**Exercise instructions:**
For each line below that holds "Oxford", return the line as it stands.

**Stored data entries:**
#####
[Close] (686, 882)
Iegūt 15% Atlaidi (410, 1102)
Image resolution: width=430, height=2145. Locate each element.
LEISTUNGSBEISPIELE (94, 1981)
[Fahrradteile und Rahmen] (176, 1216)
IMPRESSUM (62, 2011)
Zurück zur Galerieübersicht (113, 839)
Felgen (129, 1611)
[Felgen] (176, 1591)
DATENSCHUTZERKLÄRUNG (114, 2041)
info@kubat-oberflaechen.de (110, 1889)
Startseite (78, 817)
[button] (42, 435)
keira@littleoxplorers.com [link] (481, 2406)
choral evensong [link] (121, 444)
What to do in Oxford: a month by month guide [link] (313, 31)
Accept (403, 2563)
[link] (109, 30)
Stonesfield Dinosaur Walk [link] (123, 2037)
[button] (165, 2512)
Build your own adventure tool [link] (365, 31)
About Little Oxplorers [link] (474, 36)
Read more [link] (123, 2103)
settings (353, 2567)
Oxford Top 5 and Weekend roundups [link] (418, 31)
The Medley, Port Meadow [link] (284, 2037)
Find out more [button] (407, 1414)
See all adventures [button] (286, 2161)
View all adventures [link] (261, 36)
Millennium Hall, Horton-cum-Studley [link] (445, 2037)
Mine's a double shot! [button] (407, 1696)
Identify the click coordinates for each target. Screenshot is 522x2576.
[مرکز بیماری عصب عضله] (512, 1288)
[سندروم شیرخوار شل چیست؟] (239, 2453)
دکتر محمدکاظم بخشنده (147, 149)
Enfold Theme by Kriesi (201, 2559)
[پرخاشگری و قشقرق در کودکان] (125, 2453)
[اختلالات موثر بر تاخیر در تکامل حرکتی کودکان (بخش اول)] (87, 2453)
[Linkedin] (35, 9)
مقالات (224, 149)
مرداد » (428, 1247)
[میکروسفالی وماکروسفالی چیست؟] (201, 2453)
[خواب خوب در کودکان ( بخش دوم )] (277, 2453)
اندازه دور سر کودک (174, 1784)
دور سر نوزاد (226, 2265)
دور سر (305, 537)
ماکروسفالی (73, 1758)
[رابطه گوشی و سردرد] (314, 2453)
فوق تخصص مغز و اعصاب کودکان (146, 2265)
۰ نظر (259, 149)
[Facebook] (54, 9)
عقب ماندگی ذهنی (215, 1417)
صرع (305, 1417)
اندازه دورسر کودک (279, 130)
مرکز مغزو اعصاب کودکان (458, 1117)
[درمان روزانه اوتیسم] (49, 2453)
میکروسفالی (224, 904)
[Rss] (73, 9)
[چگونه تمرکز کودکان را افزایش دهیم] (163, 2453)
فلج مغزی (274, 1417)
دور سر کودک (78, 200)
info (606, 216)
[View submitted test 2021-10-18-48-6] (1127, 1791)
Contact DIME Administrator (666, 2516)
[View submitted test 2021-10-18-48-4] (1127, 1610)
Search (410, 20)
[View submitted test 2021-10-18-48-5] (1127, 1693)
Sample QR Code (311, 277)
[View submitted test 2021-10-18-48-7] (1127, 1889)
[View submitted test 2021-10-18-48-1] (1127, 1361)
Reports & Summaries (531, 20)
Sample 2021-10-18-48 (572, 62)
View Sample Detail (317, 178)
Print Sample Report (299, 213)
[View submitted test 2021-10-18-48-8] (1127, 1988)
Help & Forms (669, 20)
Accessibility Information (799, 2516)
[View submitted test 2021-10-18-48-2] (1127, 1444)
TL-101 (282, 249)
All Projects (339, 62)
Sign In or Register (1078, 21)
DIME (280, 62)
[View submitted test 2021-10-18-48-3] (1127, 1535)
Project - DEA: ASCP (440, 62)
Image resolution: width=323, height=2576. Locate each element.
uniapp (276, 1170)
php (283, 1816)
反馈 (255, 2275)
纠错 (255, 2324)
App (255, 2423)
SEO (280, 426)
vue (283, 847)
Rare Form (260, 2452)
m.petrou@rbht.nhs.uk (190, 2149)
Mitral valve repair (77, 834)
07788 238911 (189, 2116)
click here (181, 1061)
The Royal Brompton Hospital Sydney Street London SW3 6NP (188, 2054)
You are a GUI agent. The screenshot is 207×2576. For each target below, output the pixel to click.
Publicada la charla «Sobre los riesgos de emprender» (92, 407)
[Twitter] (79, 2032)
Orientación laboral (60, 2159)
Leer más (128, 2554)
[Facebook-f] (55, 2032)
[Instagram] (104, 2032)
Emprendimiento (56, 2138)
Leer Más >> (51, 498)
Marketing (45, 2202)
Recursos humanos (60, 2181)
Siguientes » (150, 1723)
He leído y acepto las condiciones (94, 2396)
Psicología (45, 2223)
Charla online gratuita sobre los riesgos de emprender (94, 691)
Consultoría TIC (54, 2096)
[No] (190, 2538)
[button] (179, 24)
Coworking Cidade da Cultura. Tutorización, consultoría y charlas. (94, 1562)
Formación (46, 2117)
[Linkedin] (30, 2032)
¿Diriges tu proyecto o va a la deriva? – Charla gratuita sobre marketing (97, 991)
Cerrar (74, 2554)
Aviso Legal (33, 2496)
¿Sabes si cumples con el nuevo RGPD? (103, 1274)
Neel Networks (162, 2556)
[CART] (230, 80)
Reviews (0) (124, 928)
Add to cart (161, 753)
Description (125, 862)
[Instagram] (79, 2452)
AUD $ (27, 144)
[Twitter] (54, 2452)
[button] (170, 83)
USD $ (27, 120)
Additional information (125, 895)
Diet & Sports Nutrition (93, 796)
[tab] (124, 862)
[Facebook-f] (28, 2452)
#####
**Written reply:**
What to do in Oxford: a month by month guide [link] (313, 31)
Oxford Top 5 and Weekend roundups [link] (418, 31)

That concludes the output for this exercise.